[PATCH 3/3] xfs: try to avoid the iolock exclusive for non-aligned direct writes

From: Christoph Hellwig <hch@lst.de>
To: linux-xfs@vger.kernel.org
Cc: Avi Kivity <avi@scylladb.com>, Brian Foster <bfoster@redhat.com>
Subject: [PATCH 3/3] xfs: try to avoid the iolock exclusive for non-aligned direct writes
Date: Mon, 11 Jan 2021 17:12:12 +0100	[thread overview]
Message-ID: <20210111161212.1414034-4-hch@lst.de> (raw)
In-Reply-To: <20210111161212.1414034-1-hch@lst.de>

We only need the exclusive iolock for direct writes to protect sub-block
zeroing after an allocation or conversion of unwritten extents, and the
synchronous execution of these writes is also only needed because the
iolock is dropped early for the dodgy i_dio_count synchronisation.

Always start out with the shared iolock in xfs_file_dio_aio_write for
non-appending writes and only upgrade it to exclusive if the start and
end of the write range are not already allocated and in written
state.  This means one or two extra lookups in the in-core extent tree,
but with our btree data structure those lookups are very cheap and do
not show up in profiles on NVMe hardware for me.  On the other hand
avoiding the lock allows for a high concurrency using aio or io_uring.

Signed-off-by: Christoph Hellwig <hch@lst.de>
Reported-by: Avi Kivity <avi@scylladb.com>
Suggested-by: Brian Foster <bfoster@redhat.com>
---
 fs/xfs/xfs_file.c | 127 +++++++++++++++++++++++++++++++++++-----------
 1 file changed, 96 insertions(+), 31 deletions(-)

diff --git a/fs/xfs/xfs_file.c b/fs/xfs/xfs_file.c
index 1470fc4f2e0255..59d4c6e90f06c1 100644
--- a/fs/xfs/xfs_file.c
+++ b/fs/xfs/xfs_file.c
@@ -521,6 +521,57 @@ static const struct iomap_dio_ops xfs_dio_write_ops = {
 	.end_io		= xfs_dio_write_end_io,
 };
 
+static int
+xfs_dio_write_exclusive(
+	struct kiocb		*iocb,
+	size_t			count,
+	bool			*exclusive_io)
+{
+	struct xfs_inode	*ip = XFS_I(file_inode(iocb->ki_filp));
+	struct xfs_mount	*mp = ip->i_mount;
+	struct xfs_ifork	*ifp = &ip->i_df;
+	loff_t			offset = iocb->ki_pos;
+	loff_t			end = offset + count;
+	xfs_fileoff_t		offset_fsb = XFS_B_TO_FSBT(mp, offset);
+	xfs_fileoff_t		end_fsb = XFS_B_TO_FSB(mp, end);
+	struct xfs_bmbt_irec	got = { };
+	struct xfs_iext_cursor	icur;
+	int			ret;
+
+	*exclusive_io = true;
+
+	/*
+	 * Bmap information not read in yet or no blocks allocated at all?
━━━━━━━━━━━━━━━━━━━━
• [List of tasks]
• 1. According to the XFS patch, which iolock mode does xfs_file_dio_aio_write always start with for non-appending writes?
• 2. Extract the stretch of the XFS patch from "We only need" through "aio or io_uring.".

• [Record extracts]
━━━━━━━━━━━━━━━━━━━━
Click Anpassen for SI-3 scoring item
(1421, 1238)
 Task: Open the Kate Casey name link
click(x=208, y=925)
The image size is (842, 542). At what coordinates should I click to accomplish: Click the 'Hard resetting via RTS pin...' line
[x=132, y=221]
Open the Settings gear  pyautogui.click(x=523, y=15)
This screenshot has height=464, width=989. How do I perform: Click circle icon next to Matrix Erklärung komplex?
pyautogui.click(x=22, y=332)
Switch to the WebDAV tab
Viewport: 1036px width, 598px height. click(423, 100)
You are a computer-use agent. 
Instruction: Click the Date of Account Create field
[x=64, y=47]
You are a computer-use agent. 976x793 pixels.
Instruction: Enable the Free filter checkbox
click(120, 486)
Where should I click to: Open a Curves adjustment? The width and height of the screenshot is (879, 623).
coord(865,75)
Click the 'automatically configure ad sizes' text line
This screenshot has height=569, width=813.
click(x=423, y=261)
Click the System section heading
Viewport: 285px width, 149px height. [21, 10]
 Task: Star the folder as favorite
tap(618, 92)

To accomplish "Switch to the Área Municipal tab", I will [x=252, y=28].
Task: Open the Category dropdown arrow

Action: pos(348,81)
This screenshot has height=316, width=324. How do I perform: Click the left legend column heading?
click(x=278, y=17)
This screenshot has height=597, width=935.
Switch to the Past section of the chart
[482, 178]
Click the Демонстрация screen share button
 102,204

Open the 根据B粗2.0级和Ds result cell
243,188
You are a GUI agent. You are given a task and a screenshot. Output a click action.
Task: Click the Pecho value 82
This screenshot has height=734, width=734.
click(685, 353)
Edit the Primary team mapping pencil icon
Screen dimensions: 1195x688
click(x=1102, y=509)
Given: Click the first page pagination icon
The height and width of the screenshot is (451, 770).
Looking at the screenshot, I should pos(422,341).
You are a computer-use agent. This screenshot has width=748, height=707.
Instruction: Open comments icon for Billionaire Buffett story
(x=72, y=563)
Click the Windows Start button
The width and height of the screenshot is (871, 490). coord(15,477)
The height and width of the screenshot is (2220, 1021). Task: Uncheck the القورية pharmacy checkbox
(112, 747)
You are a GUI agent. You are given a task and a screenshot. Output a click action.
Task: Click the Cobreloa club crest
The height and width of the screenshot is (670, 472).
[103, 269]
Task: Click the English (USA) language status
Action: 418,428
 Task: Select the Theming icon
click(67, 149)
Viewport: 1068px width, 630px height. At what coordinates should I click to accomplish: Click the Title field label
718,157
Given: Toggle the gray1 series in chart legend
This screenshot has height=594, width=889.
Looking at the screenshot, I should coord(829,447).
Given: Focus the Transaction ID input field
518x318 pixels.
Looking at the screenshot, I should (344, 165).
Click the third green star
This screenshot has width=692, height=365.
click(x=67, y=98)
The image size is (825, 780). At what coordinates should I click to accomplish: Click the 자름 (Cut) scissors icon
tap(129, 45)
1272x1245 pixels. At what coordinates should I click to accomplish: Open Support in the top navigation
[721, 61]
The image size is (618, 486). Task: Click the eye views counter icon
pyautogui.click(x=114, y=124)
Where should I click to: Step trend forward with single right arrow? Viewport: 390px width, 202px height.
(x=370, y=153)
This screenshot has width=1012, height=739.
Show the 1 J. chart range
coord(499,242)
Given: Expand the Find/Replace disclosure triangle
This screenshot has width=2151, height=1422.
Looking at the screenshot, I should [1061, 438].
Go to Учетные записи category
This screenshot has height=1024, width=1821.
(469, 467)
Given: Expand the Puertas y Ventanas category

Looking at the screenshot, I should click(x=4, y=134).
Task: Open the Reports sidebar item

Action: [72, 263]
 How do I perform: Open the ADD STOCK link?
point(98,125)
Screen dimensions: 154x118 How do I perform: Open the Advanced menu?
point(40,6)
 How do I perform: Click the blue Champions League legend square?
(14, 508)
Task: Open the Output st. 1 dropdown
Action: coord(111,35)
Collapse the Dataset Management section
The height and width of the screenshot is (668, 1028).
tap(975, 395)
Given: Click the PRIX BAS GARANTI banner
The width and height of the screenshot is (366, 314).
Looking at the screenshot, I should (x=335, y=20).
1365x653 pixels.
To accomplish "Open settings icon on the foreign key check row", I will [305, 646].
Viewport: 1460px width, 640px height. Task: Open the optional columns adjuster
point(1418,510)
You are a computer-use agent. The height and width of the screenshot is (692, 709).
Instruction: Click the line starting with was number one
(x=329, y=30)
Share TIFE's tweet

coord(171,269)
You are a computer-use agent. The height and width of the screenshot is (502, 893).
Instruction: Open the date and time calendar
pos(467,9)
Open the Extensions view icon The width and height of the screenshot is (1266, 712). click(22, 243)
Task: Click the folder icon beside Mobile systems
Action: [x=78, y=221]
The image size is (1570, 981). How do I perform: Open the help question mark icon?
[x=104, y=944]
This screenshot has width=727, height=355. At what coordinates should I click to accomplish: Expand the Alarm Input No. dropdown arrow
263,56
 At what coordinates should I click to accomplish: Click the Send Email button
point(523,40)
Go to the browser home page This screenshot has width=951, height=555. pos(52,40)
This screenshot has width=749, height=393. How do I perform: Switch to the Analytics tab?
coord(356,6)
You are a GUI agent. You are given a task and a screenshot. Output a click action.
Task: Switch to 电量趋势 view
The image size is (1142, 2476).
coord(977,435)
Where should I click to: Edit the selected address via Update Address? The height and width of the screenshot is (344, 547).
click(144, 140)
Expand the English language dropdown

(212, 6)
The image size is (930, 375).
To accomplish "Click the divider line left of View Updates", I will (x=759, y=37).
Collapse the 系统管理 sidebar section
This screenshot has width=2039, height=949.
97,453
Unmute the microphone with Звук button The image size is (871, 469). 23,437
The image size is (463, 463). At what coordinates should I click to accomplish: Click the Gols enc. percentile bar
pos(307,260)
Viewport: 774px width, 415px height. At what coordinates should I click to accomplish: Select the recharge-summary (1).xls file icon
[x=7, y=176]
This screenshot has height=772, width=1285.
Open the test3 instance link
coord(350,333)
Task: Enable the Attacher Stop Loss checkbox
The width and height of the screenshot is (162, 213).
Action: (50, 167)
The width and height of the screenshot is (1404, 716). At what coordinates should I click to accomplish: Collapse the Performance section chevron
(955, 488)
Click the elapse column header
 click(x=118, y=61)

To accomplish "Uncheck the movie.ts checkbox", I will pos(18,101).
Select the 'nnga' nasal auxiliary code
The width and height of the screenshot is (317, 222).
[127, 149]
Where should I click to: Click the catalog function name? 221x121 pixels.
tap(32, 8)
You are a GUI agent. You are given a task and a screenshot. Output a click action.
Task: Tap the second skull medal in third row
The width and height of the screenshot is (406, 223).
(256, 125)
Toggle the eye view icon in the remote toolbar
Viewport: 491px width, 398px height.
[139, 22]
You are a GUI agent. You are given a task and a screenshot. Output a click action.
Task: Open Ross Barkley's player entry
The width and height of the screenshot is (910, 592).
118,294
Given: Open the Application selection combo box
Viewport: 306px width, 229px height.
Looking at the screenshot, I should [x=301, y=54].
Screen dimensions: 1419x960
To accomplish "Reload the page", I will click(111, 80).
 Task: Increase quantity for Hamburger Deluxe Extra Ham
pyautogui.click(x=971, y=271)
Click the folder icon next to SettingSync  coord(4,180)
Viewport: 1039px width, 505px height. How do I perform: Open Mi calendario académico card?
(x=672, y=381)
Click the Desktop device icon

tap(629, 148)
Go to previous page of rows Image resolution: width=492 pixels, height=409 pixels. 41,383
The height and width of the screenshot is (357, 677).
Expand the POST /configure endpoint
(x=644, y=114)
━━━━━━━━━━━━━━━━━━━━
• [Solutions to the problems]
• 1. The shared iolock.

• 2.
We only need the exclusive iolock for direct writes to protect sub-block
zeroing after an allocation or conversion of unwritten extents, and the
synchronous execution of these writes is also only needed because the
iolock is dropped early for the dodgy i_dio_count synchronisation.

Always start out with the shared iolock in xfs_file_dio_aio_write for
non-appending writes and only upgrade it to exclusive if the start and
end of the write range are not already allocated and in written
state.  This means one or two extra lookups in the in-core extent tree,
but with our btree data structure those lookups are very cheap and do
not show up in profiles on NVMe hardware for me.  On the other hand
avoiding the lock allows for a high concurrency using aio or io_uring.